Work task 1: In the forum thread on the OpenCL reduction loop, what does the reply say is wrong with the first version of the loop?

(Reading text Opens)

Do you have any suggestions how I can nevertheless find out why work-item 0 isn't available after the reduction operation? I've added my files so that you can possibly find out if you have the same problem on your machine.

Thank you very much for any further help in advance.

Kind regards

Siegmar

Ben_A_Intel · ‎01-04-2017

I think this section...

    for (int i = get_local_size (0) / 2; i > 0; i /= 2)
    {
      if (cacheIdx < i)
      {
        cache[cacheIdx] += cache[cacheIdx + i];
        barrier (CLK_LOCAL_MEM_FENCE);
      }
    }

... uses a barrier within divergent control flow, which is disallowed. Search the spec for: "If work_group_barrier is inside a conditional statement, then all work-items must enter the conditional if any work-item enters the conditional statement and executes the work_group_barrier."

Do you get the same incorrect behavior if the barrier is outside of the if block?

    for (int i = get_local_size (0) / 2; i > 0; i /= 2)
    {
      if (cacheIdx < i)
      {
        cache[cacheIdx] += cache[cacheIdx + i];
      }
      barrier (CLK_LOCAL_MEM_FENCE);
    }

Siegmar_G_ · ‎01-04-2017

Hi Ben,

thank you very much for your answer. It solves my problem and I should have seen your solution myself.

Kind regards and thank you once more

Siegmar

(Reading text Closes)

Work task 2: In the listing, duplicate the lines from the one containing "Identify the location of menu-bar: Archivo" up to and including the one containing "(695, 585).".

(Exercise input Opens)

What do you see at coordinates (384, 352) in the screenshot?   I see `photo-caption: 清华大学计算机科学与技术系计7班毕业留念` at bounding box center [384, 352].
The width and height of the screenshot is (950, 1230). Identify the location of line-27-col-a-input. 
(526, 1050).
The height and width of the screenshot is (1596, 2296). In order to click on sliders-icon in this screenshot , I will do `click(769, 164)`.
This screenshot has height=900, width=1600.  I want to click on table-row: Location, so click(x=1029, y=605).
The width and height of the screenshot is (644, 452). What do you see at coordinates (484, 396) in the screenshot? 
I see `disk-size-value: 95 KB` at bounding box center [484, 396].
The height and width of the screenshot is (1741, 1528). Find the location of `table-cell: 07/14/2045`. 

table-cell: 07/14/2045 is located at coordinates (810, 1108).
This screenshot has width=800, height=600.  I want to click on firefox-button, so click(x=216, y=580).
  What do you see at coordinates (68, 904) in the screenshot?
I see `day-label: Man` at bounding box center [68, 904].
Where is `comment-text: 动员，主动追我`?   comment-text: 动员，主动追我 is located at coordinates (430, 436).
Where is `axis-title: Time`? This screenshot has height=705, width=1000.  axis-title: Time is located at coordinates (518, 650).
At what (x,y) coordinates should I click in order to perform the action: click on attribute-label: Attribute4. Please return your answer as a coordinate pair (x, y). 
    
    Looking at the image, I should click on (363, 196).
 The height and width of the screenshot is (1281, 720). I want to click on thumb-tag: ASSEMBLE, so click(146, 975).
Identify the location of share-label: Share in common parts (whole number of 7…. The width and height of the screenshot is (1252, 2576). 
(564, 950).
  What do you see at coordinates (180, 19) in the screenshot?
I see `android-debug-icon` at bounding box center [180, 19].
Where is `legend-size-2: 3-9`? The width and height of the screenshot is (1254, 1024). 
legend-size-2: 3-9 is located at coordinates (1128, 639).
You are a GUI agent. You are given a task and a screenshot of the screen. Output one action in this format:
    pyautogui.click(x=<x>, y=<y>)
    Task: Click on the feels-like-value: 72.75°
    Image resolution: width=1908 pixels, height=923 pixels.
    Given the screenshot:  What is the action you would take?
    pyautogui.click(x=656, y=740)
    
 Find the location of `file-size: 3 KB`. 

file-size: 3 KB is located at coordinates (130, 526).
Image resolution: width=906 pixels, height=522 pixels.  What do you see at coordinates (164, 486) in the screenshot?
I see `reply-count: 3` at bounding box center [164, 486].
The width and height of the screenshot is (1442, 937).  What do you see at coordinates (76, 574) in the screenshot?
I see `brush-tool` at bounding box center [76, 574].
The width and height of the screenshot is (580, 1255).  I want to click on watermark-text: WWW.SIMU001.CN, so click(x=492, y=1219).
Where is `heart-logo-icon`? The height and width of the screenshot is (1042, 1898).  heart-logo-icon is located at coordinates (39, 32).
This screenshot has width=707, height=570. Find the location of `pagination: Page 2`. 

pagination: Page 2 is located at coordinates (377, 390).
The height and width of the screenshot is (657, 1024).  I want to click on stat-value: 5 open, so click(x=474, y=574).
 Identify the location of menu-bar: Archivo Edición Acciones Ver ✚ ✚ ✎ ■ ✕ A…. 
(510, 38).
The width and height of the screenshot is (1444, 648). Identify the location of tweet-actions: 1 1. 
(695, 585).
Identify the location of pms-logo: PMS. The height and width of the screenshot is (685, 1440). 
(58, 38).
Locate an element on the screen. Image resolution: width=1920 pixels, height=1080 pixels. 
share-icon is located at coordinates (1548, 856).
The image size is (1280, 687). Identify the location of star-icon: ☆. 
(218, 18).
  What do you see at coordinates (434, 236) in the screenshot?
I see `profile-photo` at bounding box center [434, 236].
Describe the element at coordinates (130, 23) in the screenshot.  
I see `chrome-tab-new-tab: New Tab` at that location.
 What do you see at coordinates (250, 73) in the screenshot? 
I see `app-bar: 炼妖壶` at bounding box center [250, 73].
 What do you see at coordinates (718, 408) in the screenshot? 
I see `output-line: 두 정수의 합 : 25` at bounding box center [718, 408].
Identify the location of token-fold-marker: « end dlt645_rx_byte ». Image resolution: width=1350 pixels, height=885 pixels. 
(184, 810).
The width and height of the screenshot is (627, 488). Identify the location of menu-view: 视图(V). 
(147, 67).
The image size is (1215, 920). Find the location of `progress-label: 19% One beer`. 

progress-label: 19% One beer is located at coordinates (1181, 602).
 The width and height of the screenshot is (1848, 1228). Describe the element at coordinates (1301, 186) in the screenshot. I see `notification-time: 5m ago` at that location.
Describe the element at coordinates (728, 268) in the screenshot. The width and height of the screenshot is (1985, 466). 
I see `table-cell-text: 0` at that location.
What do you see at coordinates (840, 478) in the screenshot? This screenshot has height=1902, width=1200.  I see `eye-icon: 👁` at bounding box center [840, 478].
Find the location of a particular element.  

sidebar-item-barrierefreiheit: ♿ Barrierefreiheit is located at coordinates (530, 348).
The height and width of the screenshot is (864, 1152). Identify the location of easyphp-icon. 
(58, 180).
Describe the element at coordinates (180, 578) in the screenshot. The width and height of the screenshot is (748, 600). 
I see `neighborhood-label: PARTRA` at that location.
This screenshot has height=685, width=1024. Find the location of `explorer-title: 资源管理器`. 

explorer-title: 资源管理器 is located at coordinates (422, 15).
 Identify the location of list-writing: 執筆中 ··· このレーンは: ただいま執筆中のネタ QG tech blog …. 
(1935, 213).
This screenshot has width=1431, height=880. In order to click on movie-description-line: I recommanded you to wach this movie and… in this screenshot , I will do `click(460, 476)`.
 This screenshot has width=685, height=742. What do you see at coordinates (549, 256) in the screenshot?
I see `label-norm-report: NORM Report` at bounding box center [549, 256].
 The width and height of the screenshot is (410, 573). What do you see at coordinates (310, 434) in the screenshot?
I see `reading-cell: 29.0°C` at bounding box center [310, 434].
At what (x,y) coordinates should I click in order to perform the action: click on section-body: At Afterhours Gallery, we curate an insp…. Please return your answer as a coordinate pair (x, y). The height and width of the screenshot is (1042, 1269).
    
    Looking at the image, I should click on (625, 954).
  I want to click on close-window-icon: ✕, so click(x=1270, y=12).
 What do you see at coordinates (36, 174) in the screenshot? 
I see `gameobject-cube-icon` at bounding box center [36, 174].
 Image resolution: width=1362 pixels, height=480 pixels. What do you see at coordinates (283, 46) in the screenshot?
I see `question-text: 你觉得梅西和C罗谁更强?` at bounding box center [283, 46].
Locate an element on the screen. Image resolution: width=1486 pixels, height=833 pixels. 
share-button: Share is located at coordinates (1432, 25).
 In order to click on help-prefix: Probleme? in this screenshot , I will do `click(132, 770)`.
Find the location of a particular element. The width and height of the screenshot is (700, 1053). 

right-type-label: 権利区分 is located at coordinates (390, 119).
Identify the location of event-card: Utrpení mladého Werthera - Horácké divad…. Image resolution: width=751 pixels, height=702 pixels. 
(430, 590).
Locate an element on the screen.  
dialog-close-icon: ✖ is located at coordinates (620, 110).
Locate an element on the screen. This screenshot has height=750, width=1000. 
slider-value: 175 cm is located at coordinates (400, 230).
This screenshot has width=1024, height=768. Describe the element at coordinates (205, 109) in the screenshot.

(Exercise input Closes)

Response box 1: It uses a barrier within divergent control flow, which is disallowed.

Response box 2:
 Identify the location of menu-bar: Archivo Edición Acciones Ver ✚ ✚ ✎ ■ ✕ A…. 
(510, 38).
The width and height of the screenshot is (1444, 648). Identify the location of tweet-actions: 1 1. 
(695, 585).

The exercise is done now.